───── RECORD SET ─────
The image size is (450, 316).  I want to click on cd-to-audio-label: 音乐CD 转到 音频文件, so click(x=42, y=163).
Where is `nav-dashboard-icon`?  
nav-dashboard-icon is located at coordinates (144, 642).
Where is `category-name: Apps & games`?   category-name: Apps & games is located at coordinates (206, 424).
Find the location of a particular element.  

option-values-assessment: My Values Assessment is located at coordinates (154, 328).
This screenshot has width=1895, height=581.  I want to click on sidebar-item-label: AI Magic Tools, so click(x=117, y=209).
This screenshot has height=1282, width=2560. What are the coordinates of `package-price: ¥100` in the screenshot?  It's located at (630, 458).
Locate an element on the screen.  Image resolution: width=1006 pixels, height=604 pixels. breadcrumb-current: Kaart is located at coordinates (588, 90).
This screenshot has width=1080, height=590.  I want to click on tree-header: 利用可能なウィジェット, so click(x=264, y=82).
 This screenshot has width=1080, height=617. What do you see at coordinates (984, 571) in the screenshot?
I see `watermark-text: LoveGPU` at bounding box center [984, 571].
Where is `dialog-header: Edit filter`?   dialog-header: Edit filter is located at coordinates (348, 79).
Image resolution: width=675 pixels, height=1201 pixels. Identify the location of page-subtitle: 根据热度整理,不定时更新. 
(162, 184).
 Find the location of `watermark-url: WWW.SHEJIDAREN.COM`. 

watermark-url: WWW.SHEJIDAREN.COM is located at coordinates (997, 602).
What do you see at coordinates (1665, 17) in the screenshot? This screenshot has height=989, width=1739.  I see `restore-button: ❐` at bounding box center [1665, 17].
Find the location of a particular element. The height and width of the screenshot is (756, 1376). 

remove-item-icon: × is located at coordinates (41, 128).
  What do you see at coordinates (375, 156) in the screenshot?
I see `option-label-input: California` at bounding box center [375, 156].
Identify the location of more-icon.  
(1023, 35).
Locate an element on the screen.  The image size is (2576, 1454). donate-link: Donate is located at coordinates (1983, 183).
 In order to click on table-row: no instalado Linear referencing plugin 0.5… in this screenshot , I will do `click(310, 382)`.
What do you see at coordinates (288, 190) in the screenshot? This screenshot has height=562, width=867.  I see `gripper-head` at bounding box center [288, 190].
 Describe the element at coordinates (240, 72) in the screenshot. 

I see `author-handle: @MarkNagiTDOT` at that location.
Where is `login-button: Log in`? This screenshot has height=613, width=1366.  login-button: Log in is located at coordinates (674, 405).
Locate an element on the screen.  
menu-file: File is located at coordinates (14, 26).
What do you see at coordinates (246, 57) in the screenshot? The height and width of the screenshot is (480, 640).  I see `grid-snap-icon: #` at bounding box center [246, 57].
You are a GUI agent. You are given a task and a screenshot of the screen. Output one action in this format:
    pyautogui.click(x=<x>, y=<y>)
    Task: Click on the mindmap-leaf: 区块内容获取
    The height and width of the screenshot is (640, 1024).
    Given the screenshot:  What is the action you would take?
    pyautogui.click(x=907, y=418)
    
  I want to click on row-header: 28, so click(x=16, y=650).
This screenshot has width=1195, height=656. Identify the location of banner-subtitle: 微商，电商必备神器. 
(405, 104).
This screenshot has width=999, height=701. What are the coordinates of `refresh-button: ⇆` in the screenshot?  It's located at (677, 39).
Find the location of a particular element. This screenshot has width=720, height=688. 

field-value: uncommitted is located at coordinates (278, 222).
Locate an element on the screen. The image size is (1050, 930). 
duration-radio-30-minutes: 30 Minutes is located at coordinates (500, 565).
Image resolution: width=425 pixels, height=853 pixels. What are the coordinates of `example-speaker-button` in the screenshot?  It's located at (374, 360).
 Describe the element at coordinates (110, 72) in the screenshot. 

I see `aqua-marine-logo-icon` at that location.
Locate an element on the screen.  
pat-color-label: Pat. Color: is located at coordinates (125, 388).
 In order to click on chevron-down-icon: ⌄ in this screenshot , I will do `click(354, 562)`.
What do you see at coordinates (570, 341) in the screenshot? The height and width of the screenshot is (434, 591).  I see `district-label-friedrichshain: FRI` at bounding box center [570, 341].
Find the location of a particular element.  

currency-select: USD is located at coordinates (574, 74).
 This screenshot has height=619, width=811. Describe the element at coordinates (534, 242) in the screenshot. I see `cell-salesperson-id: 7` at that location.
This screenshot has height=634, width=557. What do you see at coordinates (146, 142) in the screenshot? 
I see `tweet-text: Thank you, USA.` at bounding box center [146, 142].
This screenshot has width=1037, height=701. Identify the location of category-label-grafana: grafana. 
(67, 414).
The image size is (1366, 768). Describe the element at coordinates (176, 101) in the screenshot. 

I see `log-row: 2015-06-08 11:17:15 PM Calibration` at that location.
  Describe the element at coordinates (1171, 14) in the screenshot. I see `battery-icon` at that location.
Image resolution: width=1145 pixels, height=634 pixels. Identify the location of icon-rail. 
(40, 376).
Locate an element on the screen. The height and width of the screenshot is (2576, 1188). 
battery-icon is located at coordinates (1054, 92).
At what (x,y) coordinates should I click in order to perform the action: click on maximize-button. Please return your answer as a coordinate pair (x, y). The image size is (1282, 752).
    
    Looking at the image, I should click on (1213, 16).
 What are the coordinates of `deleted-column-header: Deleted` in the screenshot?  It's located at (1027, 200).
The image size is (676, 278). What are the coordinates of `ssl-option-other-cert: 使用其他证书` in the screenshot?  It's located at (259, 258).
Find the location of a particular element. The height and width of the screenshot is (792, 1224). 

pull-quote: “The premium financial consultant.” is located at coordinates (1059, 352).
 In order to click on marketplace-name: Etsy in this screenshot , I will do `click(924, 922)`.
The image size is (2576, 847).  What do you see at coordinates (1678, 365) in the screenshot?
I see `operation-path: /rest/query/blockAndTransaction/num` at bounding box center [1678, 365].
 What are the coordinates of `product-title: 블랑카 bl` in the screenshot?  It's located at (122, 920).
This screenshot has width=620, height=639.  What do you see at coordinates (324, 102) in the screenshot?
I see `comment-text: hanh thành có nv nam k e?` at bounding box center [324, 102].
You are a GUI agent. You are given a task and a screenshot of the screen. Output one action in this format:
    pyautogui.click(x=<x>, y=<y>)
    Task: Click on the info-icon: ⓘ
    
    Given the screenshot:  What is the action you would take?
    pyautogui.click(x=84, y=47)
─────
PROBLEM: Reproduce the listing above verbatim, line for line and from start to finish.

TASK ANSWER:
The image size is (450, 316).  I want to click on cd-to-audio-label: 音乐CD 转到 音频文件, so click(x=42, y=163).
Where is `nav-dashboard-icon`?  
nav-dashboard-icon is located at coordinates (144, 642).
Where is `category-name: Apps & games`?   category-name: Apps & games is located at coordinates (206, 424).
Find the location of a particular element.  

option-values-assessment: My Values Assessment is located at coordinates (154, 328).
This screenshot has width=1895, height=581.  I want to click on sidebar-item-label: AI Magic Tools, so click(x=117, y=209).
This screenshot has height=1282, width=2560. What are the coordinates of `package-price: ¥100` in the screenshot?  It's located at (630, 458).
Locate an element on the screen.  Image resolution: width=1006 pixels, height=604 pixels. breadcrumb-current: Kaart is located at coordinates (588, 90).
This screenshot has width=1080, height=590.  I want to click on tree-header: 利用可能なウィジェット, so click(x=264, y=82).
 This screenshot has width=1080, height=617. What do you see at coordinates (984, 571) in the screenshot?
I see `watermark-text: LoveGPU` at bounding box center [984, 571].
Where is `dialog-header: Edit filter`?   dialog-header: Edit filter is located at coordinates (348, 79).
Image resolution: width=675 pixels, height=1201 pixels. Identify the location of page-subtitle: 根据热度整理,不定时更新. 
(162, 184).
 Find the location of `watermark-url: WWW.SHEJIDAREN.COM`. 

watermark-url: WWW.SHEJIDAREN.COM is located at coordinates (997, 602).
What do you see at coordinates (1665, 17) in the screenshot? This screenshot has height=989, width=1739.  I see `restore-button: ❐` at bounding box center [1665, 17].
Find the location of a particular element. The height and width of the screenshot is (756, 1376). 

remove-item-icon: × is located at coordinates (41, 128).
  What do you see at coordinates (375, 156) in the screenshot?
I see `option-label-input: California` at bounding box center [375, 156].
Identify the location of more-icon.  
(1023, 35).
Locate an element on the screen.  The image size is (2576, 1454). donate-link: Donate is located at coordinates (1983, 183).
 In order to click on table-row: no instalado Linear referencing plugin 0.5… in this screenshot , I will do `click(310, 382)`.
What do you see at coordinates (288, 190) in the screenshot? This screenshot has height=562, width=867.  I see `gripper-head` at bounding box center [288, 190].
 Describe the element at coordinates (240, 72) in the screenshot. 

I see `author-handle: @MarkNagiTDOT` at that location.
Where is `login-button: Log in`? This screenshot has height=613, width=1366.  login-button: Log in is located at coordinates (674, 405).
Locate an element on the screen.  
menu-file: File is located at coordinates (14, 26).
What do you see at coordinates (246, 57) in the screenshot? The height and width of the screenshot is (480, 640).  I see `grid-snap-icon: #` at bounding box center [246, 57].
You are a GUI agent. You are given a task and a screenshot of the screen. Output one action in this format:
    pyautogui.click(x=<x>, y=<y>)
    Task: Click on the mindmap-leaf: 区块内容获取
    The height and width of the screenshot is (640, 1024).
    Given the screenshot:  What is the action you would take?
    pyautogui.click(x=907, y=418)
    
  I want to click on row-header: 28, so click(x=16, y=650).
This screenshot has width=1195, height=656. Identify the location of banner-subtitle: 微商，电商必备神器. 
(405, 104).
This screenshot has width=999, height=701. What are the coordinates of `refresh-button: ⇆` in the screenshot?  It's located at (677, 39).
Find the location of a particular element. This screenshot has width=720, height=688. 

field-value: uncommitted is located at coordinates (278, 222).
Locate an element on the screen. The image size is (1050, 930). 
duration-radio-30-minutes: 30 Minutes is located at coordinates (500, 565).
Image resolution: width=425 pixels, height=853 pixels. What are the coordinates of `example-speaker-button` in the screenshot?  It's located at (374, 360).
 Describe the element at coordinates (110, 72) in the screenshot. 

I see `aqua-marine-logo-icon` at that location.
Locate an element on the screen.  
pat-color-label: Pat. Color: is located at coordinates (125, 388).
 In order to click on chevron-down-icon: ⌄ in this screenshot , I will do `click(354, 562)`.
What do you see at coordinates (570, 341) in the screenshot? The height and width of the screenshot is (434, 591).  I see `district-label-friedrichshain: FRI` at bounding box center [570, 341].
Find the location of a particular element.  

currency-select: USD is located at coordinates (574, 74).
 This screenshot has height=619, width=811. Describe the element at coordinates (534, 242) in the screenshot. I see `cell-salesperson-id: 7` at that location.
This screenshot has height=634, width=557. What do you see at coordinates (146, 142) in the screenshot? 
I see `tweet-text: Thank you, USA.` at bounding box center [146, 142].
This screenshot has width=1037, height=701. Identify the location of category-label-grafana: grafana. 
(67, 414).
The image size is (1366, 768). Describe the element at coordinates (176, 101) in the screenshot. 

I see `log-row: 2015-06-08 11:17:15 PM Calibration` at that location.
  Describe the element at coordinates (1171, 14) in the screenshot. I see `battery-icon` at that location.
Image resolution: width=1145 pixels, height=634 pixels. Identify the location of icon-rail. 
(40, 376).
Locate an element on the screen. The height and width of the screenshot is (2576, 1188). 
battery-icon is located at coordinates (1054, 92).
At what (x,y) coordinates should I click in order to perform the action: click on maximize-button. Please return your answer as a coordinate pair (x, y). The image size is (1282, 752).
    
    Looking at the image, I should click on (1213, 16).
 What are the coordinates of `deleted-column-header: Deleted` in the screenshot?  It's located at (1027, 200).
The image size is (676, 278). What are the coordinates of `ssl-option-other-cert: 使用其他证书` in the screenshot?  It's located at (259, 258).
Find the location of a particular element. The height and width of the screenshot is (792, 1224). 

pull-quote: “The premium financial consultant.” is located at coordinates (1059, 352).
 In order to click on marketplace-name: Etsy in this screenshot , I will do `click(924, 922)`.
The image size is (2576, 847).  What do you see at coordinates (1678, 365) in the screenshot?
I see `operation-path: /rest/query/blockAndTransaction/num` at bounding box center [1678, 365].
 What are the coordinates of `product-title: 블랑카 bl` in the screenshot?  It's located at (122, 920).
This screenshot has width=620, height=639.  What do you see at coordinates (324, 102) in the screenshot?
I see `comment-text: hanh thành có nv nam k e?` at bounding box center [324, 102].
You are a GUI agent. You are given a task and a screenshot of the screen. Output one action in this format:
    pyautogui.click(x=<x>, y=<y>)
    Task: Click on the info-icon: ⓘ
    
    Given the screenshot:  What is the action you would take?
    pyautogui.click(x=84, y=47)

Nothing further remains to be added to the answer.